Essex’s Taco & Tiki Tuesdays Shatter Gastronomic Stereotypes in Seattle
With the sky a winter shade of gray, Seattlites are dreaming of the warm sun down south. Thankfully, there’s a bright spot for those staying put this season: Taco & Tiki Tuesdays at Essex.
Having been an Angeleno for over 14 years, I have eaten enough tacos to merit master status in Malcolm Gladwell’s eyes. Therefore, when I say these are the tastiest tacos in Seattle, I speak with a practiced palate. The braised meats — like the stellar lamb barbacoa — benefit from the heat wallop of a wood-fired oven, resulting in succulent and crispy meat. Made-to-order tortillas, housemade salsas, and addictive guacamole round out the taco goodness.
The drinks will shatter your stereotypes about Tiki. Yes, they come in festive goblets, but these cocktails are bone-dry, not syrupy sweet, and bursting with fresh citrus and spice. In the Pamela Hasselhoff (applause for the Baywatch mashup), amaro gets the island treatment with a mix of Cynar, lime, and falernum.
Delancey’s craft-cocktail sister next door isn’t just pulling a marketing ploy, a cheeky theme to tempt customers on a traditionally slow night. Everything on the menu — created by Essex’ bar manager Niah Bystrom and sous chef Ricardo Valdes — is top-notch. Plus, like beer and sausages, the Tiki drinks and tacos make a delicious match.
I sat down with Valdes and Bystrom to soak up their Tiki and taco know-how:
Niah Bystrom, where did your interest in Tiki drinks start and develop?
I helped open Stoneburner with Erik Carlson, whose love for rum and daiquiris inevitably rubs off on those who work with him. Tiki expert Jeff “Beachbum” Berry’s books gave me inspiration for my recipes.
Tiki is a platform that can be really loud while the drinks are nuanced in taste. I liken Tiki to graffiti; they are both playful forms of expression.
Why are daiquiris so misunderstood?
A daiquiri should be bone-dry. While there are versions that use spiced rum, I like to delicately add spices to the finished drink.
Falernum, which you make in-house, features prominently on the menu. What is it?
Falernum, a common ingredient in Tiki drinks, is a rum-based syrup with almonds, citrus, and spices. My recipe is flavored with lime and grapefruit zest, star anise, cloves, cinnamon, saffron, and peppercorn.
Why do Tiki drinks pair so well with tacos?
Rum goes well with tacos because sugar cleans the palate post-spice. [Part of my mission as a bartender] is to educate people that cocktails make excellent food pairings.
Chef Valdes, where do your taco recipes come from?
All my earliest food memories are centered around family, where I learned recipes and techniques. A few years back, I helped open a “new”-style Mexican place, Provecho, in L.A. That, along with my experience with French-based technique, helped guide me. [Jalisco-born cook] Pedro Perez-Zamudio helped develop the lamb, chicken, and fish tacos. [Delancey’s owner] Brandon also gave his input as far as what he wanted on the menu.

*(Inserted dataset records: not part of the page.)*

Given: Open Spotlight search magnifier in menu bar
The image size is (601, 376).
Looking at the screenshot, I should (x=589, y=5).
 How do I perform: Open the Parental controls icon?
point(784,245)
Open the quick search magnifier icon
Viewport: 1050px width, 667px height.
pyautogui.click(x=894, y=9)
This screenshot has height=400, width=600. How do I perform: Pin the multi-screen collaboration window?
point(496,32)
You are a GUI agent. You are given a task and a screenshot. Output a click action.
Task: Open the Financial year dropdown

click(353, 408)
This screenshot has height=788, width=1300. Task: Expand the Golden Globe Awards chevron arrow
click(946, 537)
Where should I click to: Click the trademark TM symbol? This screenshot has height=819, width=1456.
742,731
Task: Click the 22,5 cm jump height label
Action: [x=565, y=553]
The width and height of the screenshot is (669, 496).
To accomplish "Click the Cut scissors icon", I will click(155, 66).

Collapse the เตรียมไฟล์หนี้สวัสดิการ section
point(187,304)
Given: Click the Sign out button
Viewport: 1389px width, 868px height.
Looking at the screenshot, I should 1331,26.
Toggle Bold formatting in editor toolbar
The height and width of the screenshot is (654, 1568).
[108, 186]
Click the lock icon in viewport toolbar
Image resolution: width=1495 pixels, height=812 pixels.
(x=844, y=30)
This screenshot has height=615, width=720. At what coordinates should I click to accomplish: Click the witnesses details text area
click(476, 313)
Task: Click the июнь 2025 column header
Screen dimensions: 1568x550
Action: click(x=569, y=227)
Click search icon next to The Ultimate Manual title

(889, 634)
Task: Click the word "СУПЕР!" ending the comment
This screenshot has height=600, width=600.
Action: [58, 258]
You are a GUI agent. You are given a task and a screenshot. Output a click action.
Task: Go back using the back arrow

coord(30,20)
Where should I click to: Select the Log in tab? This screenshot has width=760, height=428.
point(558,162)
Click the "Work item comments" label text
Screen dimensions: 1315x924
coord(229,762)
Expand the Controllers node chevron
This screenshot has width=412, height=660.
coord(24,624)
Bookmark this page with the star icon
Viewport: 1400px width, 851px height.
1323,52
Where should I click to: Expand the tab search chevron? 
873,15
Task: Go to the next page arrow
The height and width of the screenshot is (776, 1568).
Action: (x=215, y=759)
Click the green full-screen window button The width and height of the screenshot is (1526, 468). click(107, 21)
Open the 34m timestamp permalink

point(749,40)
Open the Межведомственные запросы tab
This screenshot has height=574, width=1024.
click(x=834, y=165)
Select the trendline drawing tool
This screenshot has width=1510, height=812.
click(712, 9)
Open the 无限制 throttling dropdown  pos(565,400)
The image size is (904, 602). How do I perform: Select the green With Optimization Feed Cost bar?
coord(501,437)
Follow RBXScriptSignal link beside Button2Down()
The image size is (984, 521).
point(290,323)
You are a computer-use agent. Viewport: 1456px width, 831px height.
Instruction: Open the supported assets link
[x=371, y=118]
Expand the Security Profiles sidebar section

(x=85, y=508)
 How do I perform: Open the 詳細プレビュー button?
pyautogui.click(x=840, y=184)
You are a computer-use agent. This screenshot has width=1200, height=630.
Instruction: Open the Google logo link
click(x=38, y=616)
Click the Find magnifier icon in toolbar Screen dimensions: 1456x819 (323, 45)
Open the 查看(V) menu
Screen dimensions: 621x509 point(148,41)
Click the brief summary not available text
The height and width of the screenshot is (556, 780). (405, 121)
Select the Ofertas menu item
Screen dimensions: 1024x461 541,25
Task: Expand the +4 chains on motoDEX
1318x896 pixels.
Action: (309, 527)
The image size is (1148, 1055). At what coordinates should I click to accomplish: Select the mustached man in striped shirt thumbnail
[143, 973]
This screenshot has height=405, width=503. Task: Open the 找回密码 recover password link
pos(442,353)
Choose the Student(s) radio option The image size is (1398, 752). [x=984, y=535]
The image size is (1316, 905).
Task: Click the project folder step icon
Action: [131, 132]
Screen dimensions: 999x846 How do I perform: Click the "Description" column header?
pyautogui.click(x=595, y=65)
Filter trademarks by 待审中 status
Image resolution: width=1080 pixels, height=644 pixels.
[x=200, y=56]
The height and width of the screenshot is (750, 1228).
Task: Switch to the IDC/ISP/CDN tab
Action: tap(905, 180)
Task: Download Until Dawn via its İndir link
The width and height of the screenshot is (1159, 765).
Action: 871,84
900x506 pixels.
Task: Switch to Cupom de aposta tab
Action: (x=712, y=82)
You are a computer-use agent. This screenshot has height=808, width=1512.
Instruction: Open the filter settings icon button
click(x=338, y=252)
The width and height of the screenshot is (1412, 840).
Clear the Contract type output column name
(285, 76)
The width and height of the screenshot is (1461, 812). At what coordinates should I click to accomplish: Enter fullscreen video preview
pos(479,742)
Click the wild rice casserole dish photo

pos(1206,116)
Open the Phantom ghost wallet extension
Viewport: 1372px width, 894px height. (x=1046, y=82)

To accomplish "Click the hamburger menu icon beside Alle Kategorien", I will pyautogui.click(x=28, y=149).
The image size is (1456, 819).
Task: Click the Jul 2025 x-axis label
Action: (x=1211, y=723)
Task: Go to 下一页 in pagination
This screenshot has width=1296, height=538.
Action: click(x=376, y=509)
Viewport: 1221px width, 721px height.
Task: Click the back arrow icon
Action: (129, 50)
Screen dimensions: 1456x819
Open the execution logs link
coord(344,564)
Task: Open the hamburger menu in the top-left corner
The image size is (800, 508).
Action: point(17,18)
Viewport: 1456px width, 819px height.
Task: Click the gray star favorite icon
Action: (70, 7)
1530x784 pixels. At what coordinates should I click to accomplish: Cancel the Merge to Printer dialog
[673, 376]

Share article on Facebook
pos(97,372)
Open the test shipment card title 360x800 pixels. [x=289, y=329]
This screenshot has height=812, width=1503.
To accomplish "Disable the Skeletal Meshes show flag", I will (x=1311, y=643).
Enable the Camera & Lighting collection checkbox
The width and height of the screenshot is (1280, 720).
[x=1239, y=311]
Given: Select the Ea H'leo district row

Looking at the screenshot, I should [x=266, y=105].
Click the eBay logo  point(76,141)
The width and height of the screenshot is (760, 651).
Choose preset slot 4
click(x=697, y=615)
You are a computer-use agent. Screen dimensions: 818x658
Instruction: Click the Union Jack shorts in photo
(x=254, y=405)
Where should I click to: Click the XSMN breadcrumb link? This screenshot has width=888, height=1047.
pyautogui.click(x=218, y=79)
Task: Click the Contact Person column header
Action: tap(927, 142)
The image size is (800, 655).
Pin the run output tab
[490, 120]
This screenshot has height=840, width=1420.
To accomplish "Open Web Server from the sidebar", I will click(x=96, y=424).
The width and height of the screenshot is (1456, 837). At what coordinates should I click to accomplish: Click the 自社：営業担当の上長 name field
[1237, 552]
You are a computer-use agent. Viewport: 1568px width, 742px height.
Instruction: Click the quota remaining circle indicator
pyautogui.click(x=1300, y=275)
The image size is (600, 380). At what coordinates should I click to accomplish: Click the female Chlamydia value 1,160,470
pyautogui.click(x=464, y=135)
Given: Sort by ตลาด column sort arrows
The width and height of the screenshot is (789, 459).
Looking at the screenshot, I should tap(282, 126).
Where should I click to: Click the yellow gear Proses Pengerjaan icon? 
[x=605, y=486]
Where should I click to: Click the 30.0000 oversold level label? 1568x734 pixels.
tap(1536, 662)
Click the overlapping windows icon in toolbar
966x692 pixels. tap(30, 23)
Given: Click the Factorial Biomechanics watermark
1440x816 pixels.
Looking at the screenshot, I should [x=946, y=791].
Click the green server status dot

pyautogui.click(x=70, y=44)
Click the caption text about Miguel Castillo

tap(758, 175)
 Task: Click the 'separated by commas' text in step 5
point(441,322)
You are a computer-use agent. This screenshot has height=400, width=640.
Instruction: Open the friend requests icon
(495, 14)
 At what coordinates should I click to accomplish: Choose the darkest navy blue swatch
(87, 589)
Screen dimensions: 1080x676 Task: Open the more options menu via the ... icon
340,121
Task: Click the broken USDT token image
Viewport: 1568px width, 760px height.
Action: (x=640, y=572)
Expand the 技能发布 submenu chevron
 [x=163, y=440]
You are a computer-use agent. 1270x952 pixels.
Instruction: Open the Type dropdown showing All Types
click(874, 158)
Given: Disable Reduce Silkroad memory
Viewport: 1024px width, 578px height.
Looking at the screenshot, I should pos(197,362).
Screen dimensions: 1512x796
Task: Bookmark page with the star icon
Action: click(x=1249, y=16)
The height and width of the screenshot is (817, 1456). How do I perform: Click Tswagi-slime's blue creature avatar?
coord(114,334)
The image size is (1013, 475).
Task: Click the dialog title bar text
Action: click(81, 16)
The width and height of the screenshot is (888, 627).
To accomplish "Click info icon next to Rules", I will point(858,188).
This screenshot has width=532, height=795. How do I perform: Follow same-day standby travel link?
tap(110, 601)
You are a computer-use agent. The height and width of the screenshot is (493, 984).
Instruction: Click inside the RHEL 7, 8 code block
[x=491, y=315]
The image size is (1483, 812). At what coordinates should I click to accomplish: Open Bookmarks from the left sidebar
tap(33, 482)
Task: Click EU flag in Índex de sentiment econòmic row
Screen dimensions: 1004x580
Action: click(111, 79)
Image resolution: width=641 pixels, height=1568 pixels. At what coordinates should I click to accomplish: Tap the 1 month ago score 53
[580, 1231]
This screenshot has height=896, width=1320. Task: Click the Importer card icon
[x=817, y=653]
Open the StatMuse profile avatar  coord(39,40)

Elaborate on the tradition of Mexican slow-cooking in pits:
Growing up, Pedro’s family and mine cooked meats in underground pits. Fires would be lit in these pits, some had brick walls, others aluminum siding, some just plain dirt. Once the coals were glowing, the meats went in and were covered with dirt.
The oven [at Essex] is a great tool because it insulates well, like the pits. We can braise our meats simultaneously and we cook everything in it. During service, we have a high-temp fire, so that the meat is seared flavorfully on super-hot pans. The oven imparts just the right amount of smokiness as well.
What makes your guacamole “famous”?
It is a mix of my grandmother’s technique with recipe testing skills I’ve learned as a cook. At Provecho, I tested recipes hundreds of time on my quest for the best guacamole. Plus, this is where my fiancé, Amy, and I met, so I guess there’s a bit of love in the recipe, too!